Echoes of Mexico City in Iran
When I think about some of the most iconic images in U.S. history, it's difficult not to include the picture of John Carlos and Tommie Smith standing on the Olympic podium with their clenched fists raised high in the name of social justice. The year was 1968, and while the Civil Rights Act was signed four years earlier, you don't have to be much of a historian to know the country was hardly a beacon for racial harmony and peace.
The president who introduced the bill in 1963 -- John F. Kennedy -- was assassinated and not even alive to sign it into law. Two of the other men synonymous with the Civil Rights Movement -- Dr. Martin Luther King Jr. and Robert F. Kennedy -- were assassinated months apart in 1968. When you consider two of the most powerful men on the planet were murdered in cold blood within a year of each other, I can't imagine the level of bravery Carlos and Smith had to summon in order to speak out in the manner in which they did.
With the world looking, these two shifted the spotlight from themselves to a much greater cause.
I thought about that image and their bravery again yesterday as I watched players from the Iranian soccer team show their support of the protestors back home by wearing green bands around their wrists and arms during the squad's qualifying match against South Korea. The game resulted in a tie, thus eliminating Iran from World Cup contention, but that could be the least of the men's troubles.
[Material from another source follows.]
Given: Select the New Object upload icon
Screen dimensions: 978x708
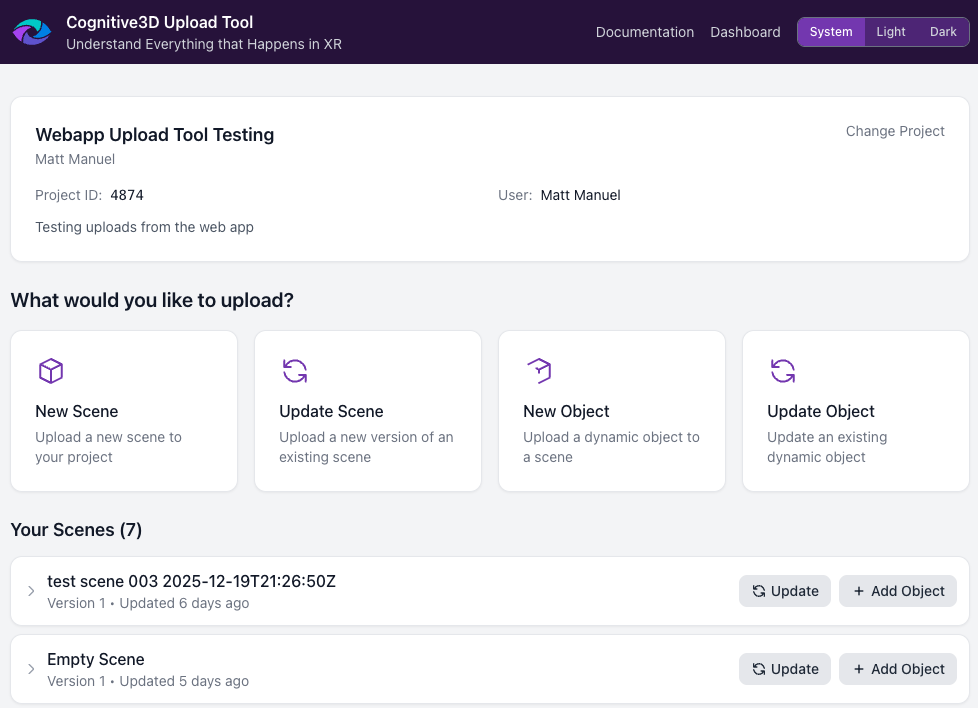Looking at the screenshot, I should tap(539, 370).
For the past five days, thousands of Iranians have marched in the streets to protest an election process they believe was hijacked by the current regime, which provided video showing the rallies to be peaceful even though more than 30 people have died. Worse yet, the embattled Iranian government has made it clear that protestors can be punished to the fullest extent of the law, which includes execution. By wearing the green bands, those players, their captain among them, not only decided to place self-interest aside and stand with their brothers and sisters back home, but they did so in front of millions on live television. While the Iranian government has refused to broadcast the unrest in the streets, it could not ignore soccer, the most popular sport in the world. And though all but one player removed their bands after halftime, the message was already sent.
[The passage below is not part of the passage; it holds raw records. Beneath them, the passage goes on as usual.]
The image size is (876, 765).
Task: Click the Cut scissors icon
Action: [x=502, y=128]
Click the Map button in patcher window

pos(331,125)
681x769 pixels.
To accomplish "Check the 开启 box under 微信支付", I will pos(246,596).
If Andy Warhol was right and everyone gets 15 minutes of fame, it's hard to imagine a more selfless use of that time.
But that's one of the most beautiful things about sports. Every now and again the intense amount of focus we place on it is redirected and that light is pointed toward dark pockets of social injustice and tragedies. And when that happens, as it did in 1968 and Wednesday, I am truly amazed.
And at the same time, I am equally amazed, and disappointed, at the number of missed opportunities to do so.
Just yesterday, on the same day one group risked their lives in the name of democracy, we saw that Los Angeles, a city struggling to keep educators in school, seemed to have no problem raising private donations for a multimillion-dollar parade to honor millionaires who are employed by a billionaire. I'm not a Laker-hater and I'm not interested in telling people where or how they should spend their money and time. But I am always moved when people of note and means place the whole over the individual, and let's just say I was not moved by yesterday's victory parade.
There will always be conflict of some sort in the world. There will always be some who have more than others. And there will always be choices all of us -- rich or poor, famous or not -- get to make everyday about what we're going to do -- or not do -- about it.
I'll admit, I'm not always on the front lines on issues that I care most about. But I gotta tell you, whenever I see something like the photo from Mexico City or what the Iranian soccer team did, I can't help but ask myself, "Why not?"